No obstante, en ocasiones el procedimiento falla porque las defensas naturales (sistema inmune) se encuentran bajas o se da una concentración demasiado alta. Granos, ronchas, fiebre intensa, problemas para respirar, diarrea y vómitos son algunos de los síntomas que manifiestan una intoxicación, aunque también pueden venir acompañados de otros más severos.
Producto tóxico que estaba presente en el agua y hasta en el aire
En este contexto, un nuevo estudio de la Universidad de Utah ha revelado que el plomo en el cuerpo humano ha caído 100 veces desde que se prohibió su uso en la gasolina. Durante gran parte del siglo XX, el plomo era una sustancia presente en la cotidianeidad de la humanidad. Lo encontrábamos en la pintura de las casas, las tuberías de agua, polvo de las fábricas y en el aire desprendido por los tubos de escape.
No nos dábamos cuenta, pero estábamos expuestos a su influencia de día y de noche. Se trata de un metal pesado útil para el mundo de la ingeniería, pero que representa un significativo peligro a nivel biológico. Un grupo de científicos de la universidad mencionada estudió muestras de cabello datadas desde hace cerca de un siglo. Los resultados han sacado a la luz una realidad sobrecogedora: los niveles de plomo del ser humano se han visto acotados unas 100 veces.

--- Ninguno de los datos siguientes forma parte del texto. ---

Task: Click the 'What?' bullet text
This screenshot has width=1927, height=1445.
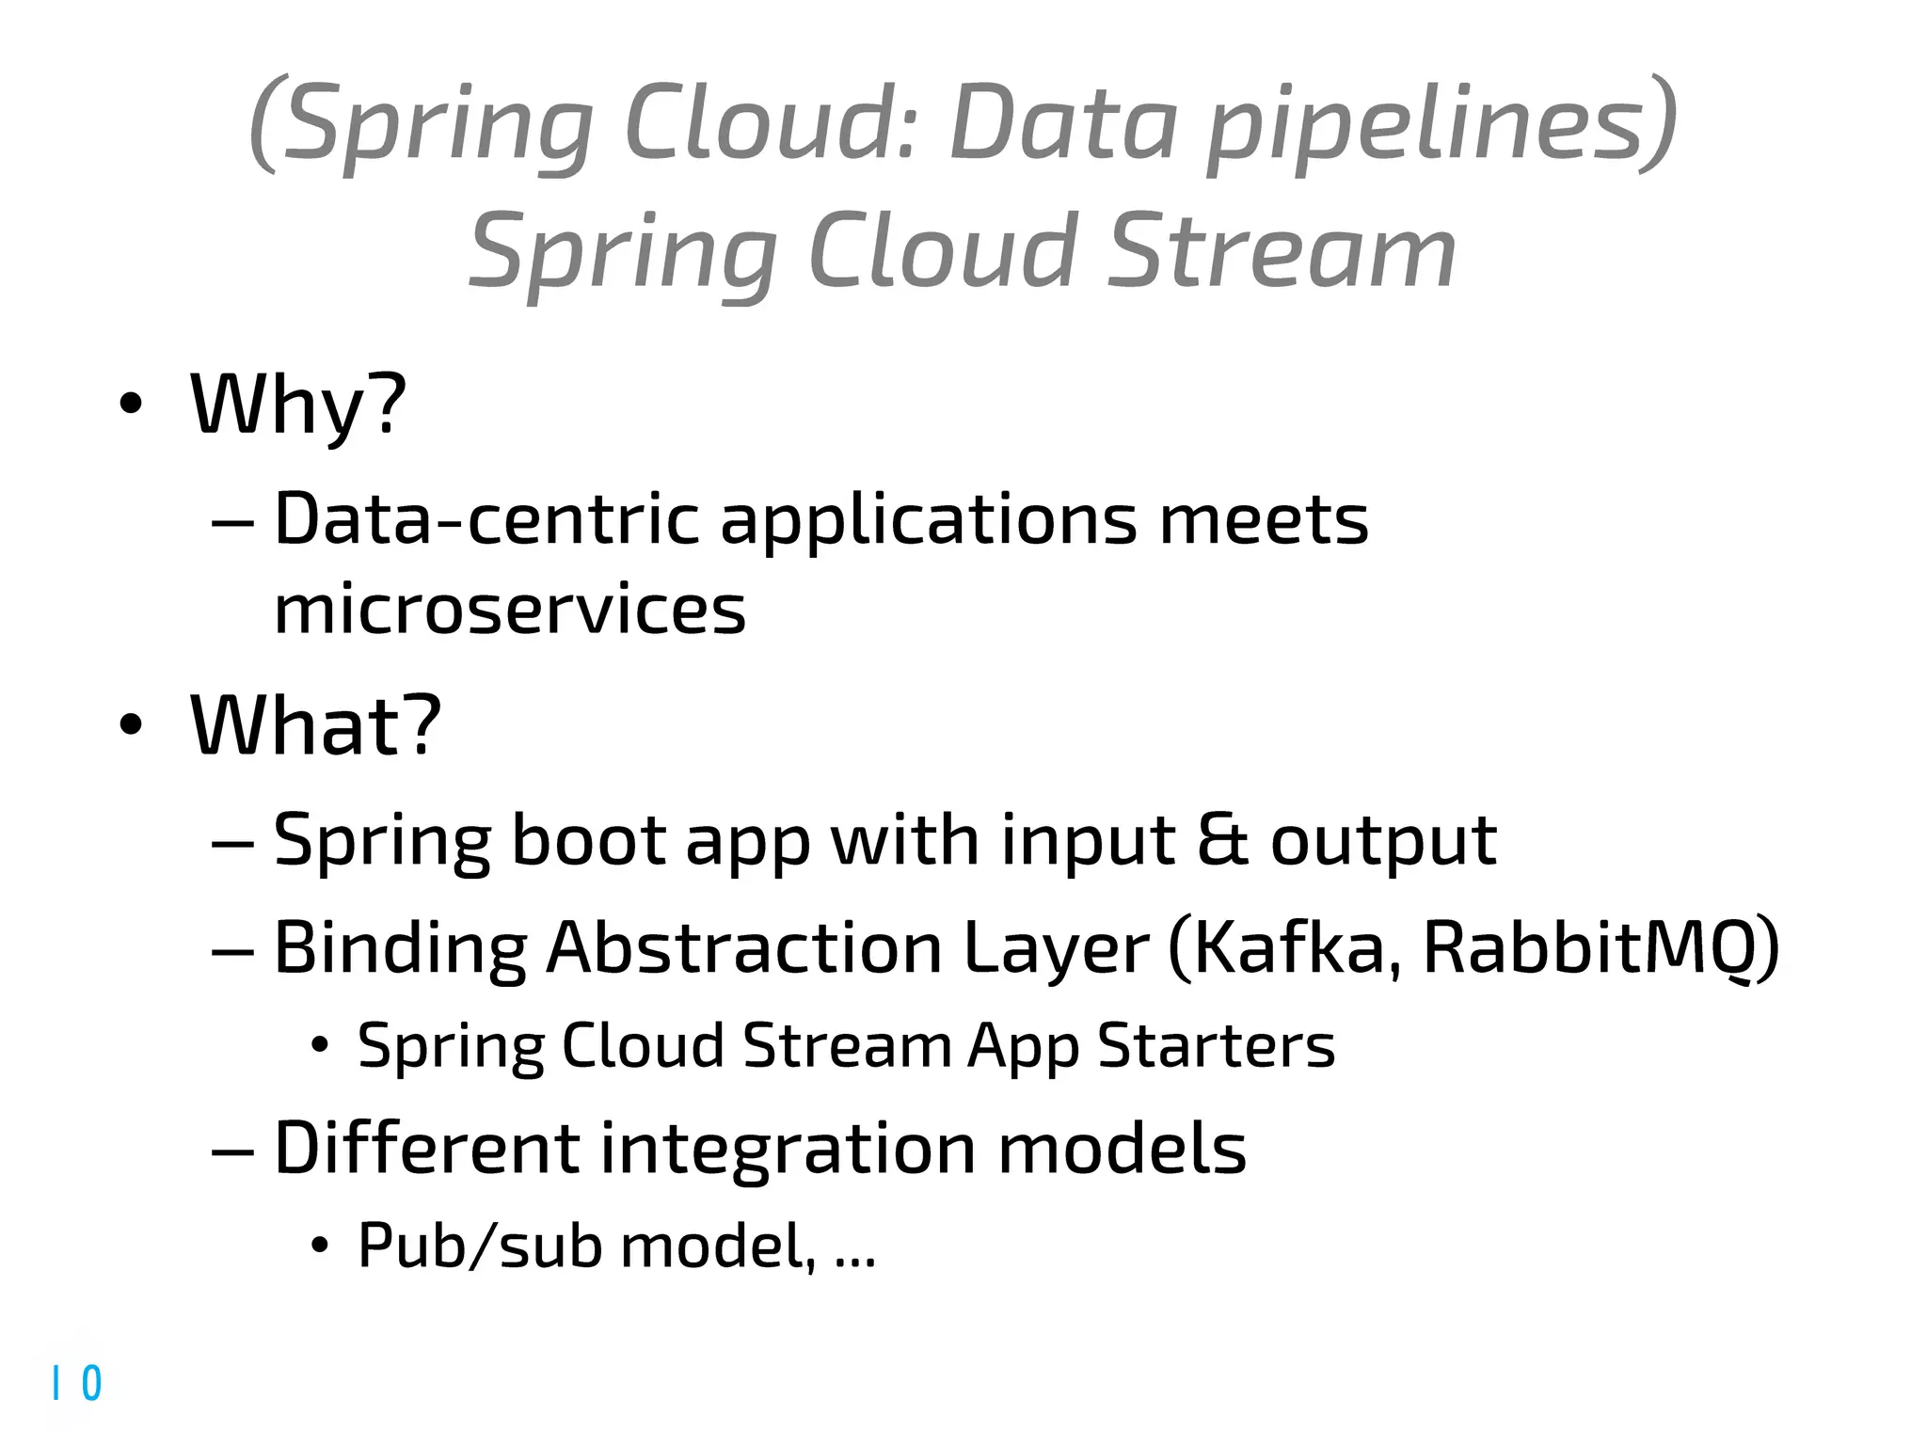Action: click(315, 725)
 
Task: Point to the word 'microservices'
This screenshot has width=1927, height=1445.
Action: click(509, 610)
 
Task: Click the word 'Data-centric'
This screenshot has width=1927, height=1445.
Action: click(486, 519)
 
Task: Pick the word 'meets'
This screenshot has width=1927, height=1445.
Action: click(1263, 519)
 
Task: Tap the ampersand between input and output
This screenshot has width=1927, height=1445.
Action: click(1222, 839)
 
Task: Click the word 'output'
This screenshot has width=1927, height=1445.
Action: click(1382, 841)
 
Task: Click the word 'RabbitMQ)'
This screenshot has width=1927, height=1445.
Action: click(1601, 947)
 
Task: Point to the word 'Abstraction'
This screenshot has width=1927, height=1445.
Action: click(743, 947)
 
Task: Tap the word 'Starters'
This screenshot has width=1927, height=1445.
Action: click(1216, 1046)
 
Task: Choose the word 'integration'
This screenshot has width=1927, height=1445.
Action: click(788, 1150)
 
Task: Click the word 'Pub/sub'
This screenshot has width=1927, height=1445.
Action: click(479, 1247)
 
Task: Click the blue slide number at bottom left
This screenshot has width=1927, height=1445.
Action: click(77, 1383)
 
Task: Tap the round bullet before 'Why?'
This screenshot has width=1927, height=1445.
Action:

¿Desde cuándo? Desde el momento en el que iniciaron las regulaciones ambientales allá por los años 70. El plomo se alzó durante décadas como todo un comodín industrial, siendo un recurso ampliamente utilizado en diferentes ámbitos por su maleabilidad, resistencia a la corrosión y fácil mezcla con otras sustancias. Muchos decidieron agregar su presencia en la pintura para que durara por más tiempo y brillara mejor.
También lo vimos en las tuberías para que estas resistieran más tiempo e incluso en la gasolina para suavizar el desempeño de los motores. Sin embargo, la problemática comienza cuando el cuerpo humano expuesto no cuenta con un buen sistema para deshacerse del plomo. Cuando ocurre esto, el plomo se va acumulando silenciosamente en huesos, tejidos y órganos. En el caso de los niños, puede interferir en el desarrollo neurológico, atención y memoria, informó EcoInventos.
Cómo se salvó la humanidad del plomo
La expansión del plomo en varios ámbitos de la vida cotidiana dejaba una huella peligrosa en la humanidad. Una realidad incómoda de la que se comenzó a salir en la década de 1970, cuando empezaron a surgir prohibiciones y límites legales al plomo. Primero ocurrió en la pintura, después en el combustible y luego en el agua potable. El cambio no se logró de la noche a la mañana, pero sí fue constante y hoy se nota la diferencia. Con este peligro lejos del ser humano, la humanidad puede centrarse en el avance de su especie con máquinas tan arrolladoras como el primer auto volador.